Response 7. The study includes preterm patients without any gestational age restrictions, including those with a GA < 28 weeks. Consequently, the GA of patients with short bowel syndrome was lower than that of patients with other causes of short bowel, since necrotizing enterocolitis—the most common cause of short bowel—is predominantly observed in premature infants.

Minor:

Comment 1. Abstract, L. 14: specify 32.5 as most prevalent, as it is less than 50% of the SBS fraction.

Response 1. We identified necrotizing enterocolitis as the most frequent cause of SBS. It accounted for 32.5% of all SBS cases.

Comment 2. L. 16+17: specify 62.7% and 23%. Is it of all or of SBS patients?

Response 2. It’s of SBS patients. We have clarified it in the text.

Comment 3. L. 18: indicate full range, please.

Response 3. We have added that information.

Comment 4. Results, para 1, l. 2: 10 of how many hospitals?

Response 4. As I mentioned in a previous response, in 2020 there were in Spain 445 hospitals with a pediatric unit.

Discussion:

Comment 5. L. 61: change to ... treat patients with this profile.

Response 5. Changed.

Comment 6. L. 72: define that proportion as a %-value.

Response 6. We added the percentage.

Comment 7. Table 1: was the distribution of causes equally distributed among centers?
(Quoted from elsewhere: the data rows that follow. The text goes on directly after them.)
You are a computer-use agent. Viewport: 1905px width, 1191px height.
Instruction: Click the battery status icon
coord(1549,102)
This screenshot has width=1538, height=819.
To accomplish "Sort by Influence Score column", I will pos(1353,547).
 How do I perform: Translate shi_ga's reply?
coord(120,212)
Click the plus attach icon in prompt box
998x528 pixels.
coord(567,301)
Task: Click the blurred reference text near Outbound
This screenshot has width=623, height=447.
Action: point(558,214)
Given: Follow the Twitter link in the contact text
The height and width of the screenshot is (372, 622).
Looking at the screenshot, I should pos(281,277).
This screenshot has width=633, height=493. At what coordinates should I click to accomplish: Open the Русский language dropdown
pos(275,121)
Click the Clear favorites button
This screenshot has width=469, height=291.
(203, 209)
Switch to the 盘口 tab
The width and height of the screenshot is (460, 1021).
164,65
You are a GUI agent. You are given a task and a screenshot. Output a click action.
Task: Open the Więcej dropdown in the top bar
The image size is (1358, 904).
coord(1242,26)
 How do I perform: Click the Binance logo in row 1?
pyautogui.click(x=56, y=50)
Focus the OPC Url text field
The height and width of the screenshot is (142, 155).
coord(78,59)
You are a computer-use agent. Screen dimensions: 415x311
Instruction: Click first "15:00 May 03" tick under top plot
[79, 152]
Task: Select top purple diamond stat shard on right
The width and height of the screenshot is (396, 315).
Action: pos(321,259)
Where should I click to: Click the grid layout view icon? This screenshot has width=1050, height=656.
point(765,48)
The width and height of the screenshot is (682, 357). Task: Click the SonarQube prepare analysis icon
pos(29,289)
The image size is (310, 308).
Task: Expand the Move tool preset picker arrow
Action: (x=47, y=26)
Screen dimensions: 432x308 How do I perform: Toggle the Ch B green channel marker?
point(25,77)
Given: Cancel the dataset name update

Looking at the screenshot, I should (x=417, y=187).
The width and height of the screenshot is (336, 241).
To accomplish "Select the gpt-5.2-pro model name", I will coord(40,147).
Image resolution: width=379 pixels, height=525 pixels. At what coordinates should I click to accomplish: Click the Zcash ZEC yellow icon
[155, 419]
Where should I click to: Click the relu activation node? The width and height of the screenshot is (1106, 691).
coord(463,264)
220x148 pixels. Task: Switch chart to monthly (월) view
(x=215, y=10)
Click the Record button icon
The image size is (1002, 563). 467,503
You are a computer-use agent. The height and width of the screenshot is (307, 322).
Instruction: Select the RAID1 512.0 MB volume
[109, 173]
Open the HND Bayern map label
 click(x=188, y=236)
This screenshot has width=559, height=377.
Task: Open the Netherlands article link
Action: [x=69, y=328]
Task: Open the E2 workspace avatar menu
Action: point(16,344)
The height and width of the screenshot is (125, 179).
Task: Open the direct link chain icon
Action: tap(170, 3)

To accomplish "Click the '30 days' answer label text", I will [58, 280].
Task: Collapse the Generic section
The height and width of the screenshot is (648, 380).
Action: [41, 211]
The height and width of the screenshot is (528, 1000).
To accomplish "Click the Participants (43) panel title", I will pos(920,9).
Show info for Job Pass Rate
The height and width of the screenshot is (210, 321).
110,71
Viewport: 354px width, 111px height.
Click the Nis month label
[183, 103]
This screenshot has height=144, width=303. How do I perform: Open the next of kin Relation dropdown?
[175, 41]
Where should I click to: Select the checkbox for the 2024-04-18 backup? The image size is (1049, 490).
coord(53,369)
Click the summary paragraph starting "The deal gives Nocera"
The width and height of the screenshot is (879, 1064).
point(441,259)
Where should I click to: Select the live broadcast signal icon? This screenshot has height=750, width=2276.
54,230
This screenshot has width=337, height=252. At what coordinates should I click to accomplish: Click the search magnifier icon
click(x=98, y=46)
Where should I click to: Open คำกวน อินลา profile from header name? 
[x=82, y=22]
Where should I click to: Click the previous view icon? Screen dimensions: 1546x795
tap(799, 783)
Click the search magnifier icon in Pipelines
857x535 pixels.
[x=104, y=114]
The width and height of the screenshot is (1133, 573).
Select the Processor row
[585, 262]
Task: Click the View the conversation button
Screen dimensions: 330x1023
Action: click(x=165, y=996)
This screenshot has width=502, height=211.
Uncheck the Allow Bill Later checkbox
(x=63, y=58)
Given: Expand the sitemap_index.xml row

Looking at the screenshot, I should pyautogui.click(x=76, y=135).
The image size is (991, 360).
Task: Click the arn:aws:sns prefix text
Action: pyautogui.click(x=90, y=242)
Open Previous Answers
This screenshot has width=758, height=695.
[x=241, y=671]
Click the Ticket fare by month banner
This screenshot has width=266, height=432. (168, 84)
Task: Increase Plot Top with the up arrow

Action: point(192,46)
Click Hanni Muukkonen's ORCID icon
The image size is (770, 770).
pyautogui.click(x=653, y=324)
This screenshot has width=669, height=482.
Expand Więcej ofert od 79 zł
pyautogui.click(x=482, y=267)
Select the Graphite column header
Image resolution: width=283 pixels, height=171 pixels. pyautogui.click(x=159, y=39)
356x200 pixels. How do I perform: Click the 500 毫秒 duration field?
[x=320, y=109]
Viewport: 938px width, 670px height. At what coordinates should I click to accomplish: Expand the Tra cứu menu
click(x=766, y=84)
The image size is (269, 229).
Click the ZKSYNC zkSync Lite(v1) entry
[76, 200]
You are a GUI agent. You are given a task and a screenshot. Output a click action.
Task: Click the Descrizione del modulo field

Please briefly mention in text.

Response 7. Yes, the distribution of the causes of intestinal failure (IF) was similar across all centers, with minor variations. We have mentioned this in the text.

Comment 8. Fig. 2: include numbers and %-values in figure.

Response 8. We have added them.

 

Round 2

Reviewer 2 Report

Comments and Suggestions for Authors

Fine by now, with one improvement lef. The revision is fine. Ther is one problem remaining, i. e. the colors of fig. 2: Don't use blue font for numbers and use lighter blue for necrotizing enterocolitis. Otherwise, it cannot be deciphered.

Author Response

Comment 1: Fine by now, with one improvement lef. The revision is fine. Ther is one problem remaining, i. e. the colors of fig. 2: Don't use blue font for numbers and use lighter blue for necrotizing enterocolitis. Otherwise, it cannot be deciphered.

Response 1: Thank you for pointing this out. We have modified the figure you mentioned in order to improve it and make it easier to understand. We hope it can now be read without any problem.